INSTRUCTIONS TO FOLLOW >> Each line from the one with "Choose 'Período anterior' comparison option" through the last line below must be written out exactly. Do not copy pictures.

·····

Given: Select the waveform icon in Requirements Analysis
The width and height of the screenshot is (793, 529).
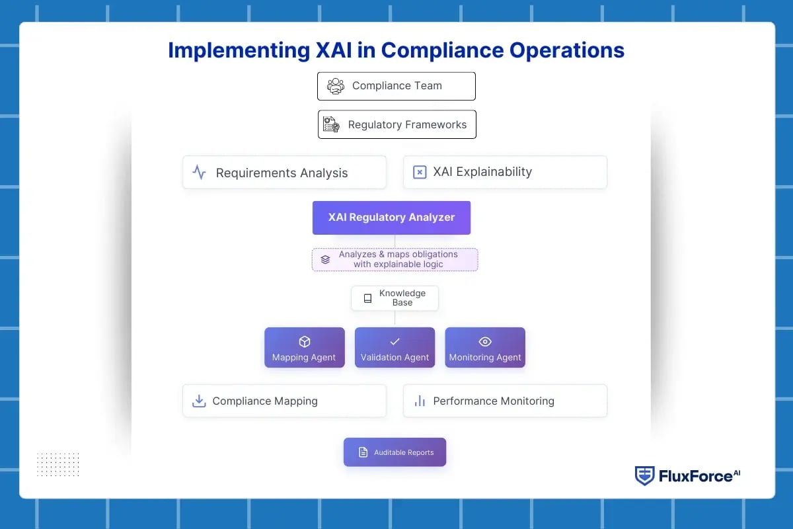Looking at the screenshot, I should (x=199, y=172).
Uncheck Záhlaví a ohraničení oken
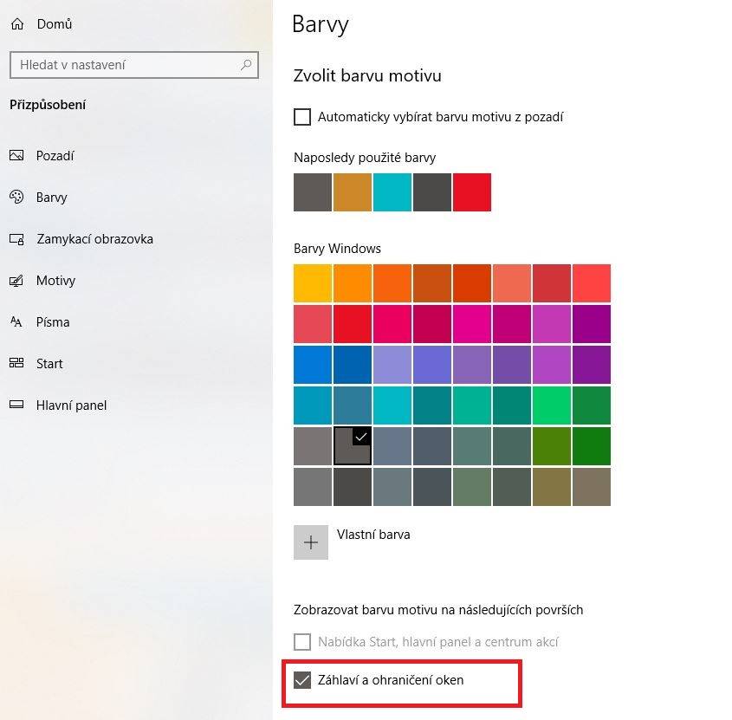The width and height of the screenshot is (732, 720). 302,680
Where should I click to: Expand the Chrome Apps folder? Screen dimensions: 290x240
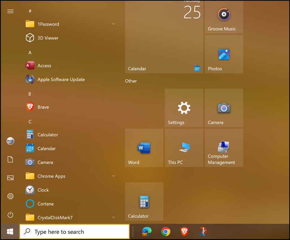pyautogui.click(x=113, y=176)
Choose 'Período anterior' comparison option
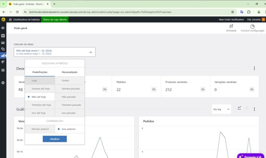Viewport: 266px width, 158px height. [x=40, y=129]
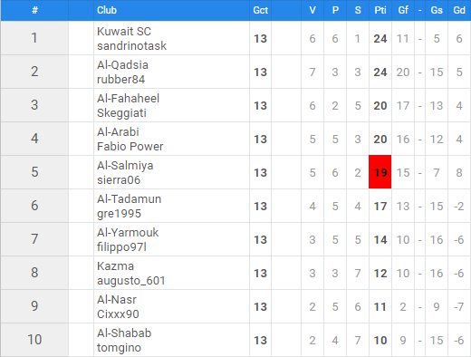Select the Gct column header
Viewport: 471px width, 357px height.
coord(260,10)
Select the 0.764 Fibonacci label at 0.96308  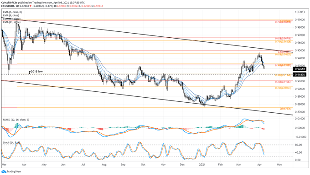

·····

YOUR SOLUTION >>
Choose 'Período anterior' comparison option
Viewport: 266px width, 158px height. [x=40, y=129]
Select the Gct column header
Viewport: 471px width, 357px height.
coord(260,10)
Select the 0.764 Fibonacci label at 0.96308  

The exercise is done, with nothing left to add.